Few words have been abused as much as the word «peace». We all talk about «peace», but the meaning of this term has been changing profoundly, getting further and further from its biblical meaning. Its self-interested use has made peace an ambiguous and problematic term. Generally today, messages of peace end up all too suspect and don’t carry much credibility.
In the early Christian communities, when they speak of peace, they aren’t thinking in the first instance about a more tranquil and less problematic life that passes with a certain order through paths of greater progress and wellbeing. Before all this and from its origin, individual or social peace is the conviction that all of us are accepted by God in spite of our mistakes and contradictions, that all of us can be reconciled and live in friendship with God. This is what’s first and decisive: «We are at peace with God» (Romans 5,1)
This peace isn’t just the absence of conflict, but a fuller life that is born of total trust in God, a life that affects the very center of the person.
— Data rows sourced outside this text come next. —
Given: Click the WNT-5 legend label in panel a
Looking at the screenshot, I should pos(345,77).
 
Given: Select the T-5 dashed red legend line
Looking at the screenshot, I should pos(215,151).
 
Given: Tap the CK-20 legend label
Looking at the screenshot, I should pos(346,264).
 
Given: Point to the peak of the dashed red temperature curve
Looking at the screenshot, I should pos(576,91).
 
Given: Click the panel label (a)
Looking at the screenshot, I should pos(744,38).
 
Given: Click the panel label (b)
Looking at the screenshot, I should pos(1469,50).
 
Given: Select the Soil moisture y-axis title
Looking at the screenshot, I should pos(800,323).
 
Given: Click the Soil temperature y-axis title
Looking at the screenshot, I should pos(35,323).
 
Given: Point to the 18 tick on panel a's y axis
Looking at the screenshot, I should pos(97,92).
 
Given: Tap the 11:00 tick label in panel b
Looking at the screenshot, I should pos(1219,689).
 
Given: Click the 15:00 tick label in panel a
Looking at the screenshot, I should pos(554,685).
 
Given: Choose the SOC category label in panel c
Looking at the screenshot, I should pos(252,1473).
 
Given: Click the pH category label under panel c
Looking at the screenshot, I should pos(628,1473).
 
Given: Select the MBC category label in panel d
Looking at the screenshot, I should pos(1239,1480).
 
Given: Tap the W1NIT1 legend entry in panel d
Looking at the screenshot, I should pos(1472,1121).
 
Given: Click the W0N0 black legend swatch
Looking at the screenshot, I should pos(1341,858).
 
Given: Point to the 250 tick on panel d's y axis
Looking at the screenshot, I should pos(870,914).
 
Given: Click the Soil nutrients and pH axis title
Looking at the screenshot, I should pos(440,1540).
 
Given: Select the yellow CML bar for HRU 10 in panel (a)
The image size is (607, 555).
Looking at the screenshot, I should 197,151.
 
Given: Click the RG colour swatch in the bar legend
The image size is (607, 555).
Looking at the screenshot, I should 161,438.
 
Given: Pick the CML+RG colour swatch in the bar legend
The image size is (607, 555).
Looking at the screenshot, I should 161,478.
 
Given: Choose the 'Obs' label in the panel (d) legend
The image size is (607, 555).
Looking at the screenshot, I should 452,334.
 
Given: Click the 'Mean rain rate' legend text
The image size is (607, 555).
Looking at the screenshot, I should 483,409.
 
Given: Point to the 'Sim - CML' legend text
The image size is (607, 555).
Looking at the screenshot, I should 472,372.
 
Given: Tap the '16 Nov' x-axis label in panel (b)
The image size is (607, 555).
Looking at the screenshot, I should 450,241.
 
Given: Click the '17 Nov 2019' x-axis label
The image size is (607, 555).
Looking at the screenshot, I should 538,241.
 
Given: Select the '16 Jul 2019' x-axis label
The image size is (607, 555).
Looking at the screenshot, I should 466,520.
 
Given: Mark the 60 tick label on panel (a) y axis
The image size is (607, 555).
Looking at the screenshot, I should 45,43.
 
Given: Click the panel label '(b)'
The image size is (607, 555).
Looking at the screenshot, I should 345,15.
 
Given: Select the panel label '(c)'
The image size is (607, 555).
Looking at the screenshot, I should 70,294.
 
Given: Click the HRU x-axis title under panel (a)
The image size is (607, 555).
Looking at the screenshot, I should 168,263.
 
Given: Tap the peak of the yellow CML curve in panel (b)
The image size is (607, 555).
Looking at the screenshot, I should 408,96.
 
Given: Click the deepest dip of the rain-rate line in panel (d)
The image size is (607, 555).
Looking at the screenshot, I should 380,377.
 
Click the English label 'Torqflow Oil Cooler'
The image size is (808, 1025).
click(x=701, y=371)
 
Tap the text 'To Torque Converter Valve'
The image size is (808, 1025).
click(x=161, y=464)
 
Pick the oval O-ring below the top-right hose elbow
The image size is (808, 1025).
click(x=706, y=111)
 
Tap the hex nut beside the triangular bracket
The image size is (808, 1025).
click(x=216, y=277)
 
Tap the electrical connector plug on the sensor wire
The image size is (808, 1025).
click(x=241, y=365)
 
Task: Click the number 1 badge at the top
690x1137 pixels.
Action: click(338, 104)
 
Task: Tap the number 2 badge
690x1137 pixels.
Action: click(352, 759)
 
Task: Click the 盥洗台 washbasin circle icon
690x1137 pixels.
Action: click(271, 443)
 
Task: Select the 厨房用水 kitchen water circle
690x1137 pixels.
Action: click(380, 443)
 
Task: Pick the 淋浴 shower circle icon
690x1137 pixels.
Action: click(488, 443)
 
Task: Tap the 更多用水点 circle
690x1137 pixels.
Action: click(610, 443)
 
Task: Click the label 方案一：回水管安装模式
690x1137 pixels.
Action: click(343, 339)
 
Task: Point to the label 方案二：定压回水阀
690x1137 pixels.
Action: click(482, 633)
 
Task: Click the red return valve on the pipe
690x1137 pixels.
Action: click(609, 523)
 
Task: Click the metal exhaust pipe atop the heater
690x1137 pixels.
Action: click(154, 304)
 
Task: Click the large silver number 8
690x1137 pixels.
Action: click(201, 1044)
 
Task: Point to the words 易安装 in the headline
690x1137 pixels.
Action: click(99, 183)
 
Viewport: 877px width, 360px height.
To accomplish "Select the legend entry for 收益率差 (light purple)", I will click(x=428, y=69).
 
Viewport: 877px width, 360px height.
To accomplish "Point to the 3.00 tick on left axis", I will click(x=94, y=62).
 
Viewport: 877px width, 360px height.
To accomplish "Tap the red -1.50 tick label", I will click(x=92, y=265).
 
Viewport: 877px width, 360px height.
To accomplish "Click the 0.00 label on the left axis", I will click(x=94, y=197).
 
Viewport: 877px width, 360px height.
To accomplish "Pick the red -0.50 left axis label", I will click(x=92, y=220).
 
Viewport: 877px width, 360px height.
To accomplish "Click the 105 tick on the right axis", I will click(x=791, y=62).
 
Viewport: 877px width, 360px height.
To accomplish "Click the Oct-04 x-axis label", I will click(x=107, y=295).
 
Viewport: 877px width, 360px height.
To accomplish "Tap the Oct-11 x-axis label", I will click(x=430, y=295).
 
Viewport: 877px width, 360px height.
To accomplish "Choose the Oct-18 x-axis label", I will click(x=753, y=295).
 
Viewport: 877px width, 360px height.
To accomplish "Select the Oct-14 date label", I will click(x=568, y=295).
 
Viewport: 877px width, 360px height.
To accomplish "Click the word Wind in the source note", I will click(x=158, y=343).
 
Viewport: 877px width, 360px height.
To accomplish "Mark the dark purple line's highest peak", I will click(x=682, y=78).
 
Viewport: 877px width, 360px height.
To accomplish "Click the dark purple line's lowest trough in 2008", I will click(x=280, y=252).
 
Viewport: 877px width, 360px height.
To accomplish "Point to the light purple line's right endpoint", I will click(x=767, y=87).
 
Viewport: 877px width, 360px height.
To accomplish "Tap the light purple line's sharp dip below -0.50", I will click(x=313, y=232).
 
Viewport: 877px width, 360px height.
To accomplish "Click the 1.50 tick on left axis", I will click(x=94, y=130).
This peace doesn’t just depend on external circumstances. It is a peace that springs from the heart, that goes about gradually conquering the whole person and from there is extended to others.
That peace is a gift of God but is also the fruit of a not insignificant work that can extend throughout a whole life. To welcome God’s peace, to guard it faithfully in the heart, to keep it in the midst of conflicts, and to spread it to others – demands a passionate but not easy effort to unify and root one’s life in God.
This peace isn’t a psychological compensation in the face of lack of peace in society. It’s not a pragmatic evasion that keeps problems and conflicts away. It doesn’t involve a safe refuge for disillusioned and skeptical people in the face of a social peace that’s almost ‘impossible’. If it’s God’s own true peace, it becomes within us the best stimulus to go on working for a peaceful living together that is made between all and for the good of all.
Jesus asks of his disciples that, when they announce God’s Reign, their first message would be to offer everyone peace: «Let your first words be: Peace to this house!». If the peace is welcomed, it will go on being extended through the villages of Galilee. But if not, «it will come back to you», but it must never be destroyed in your heart, since peace is a gift of God.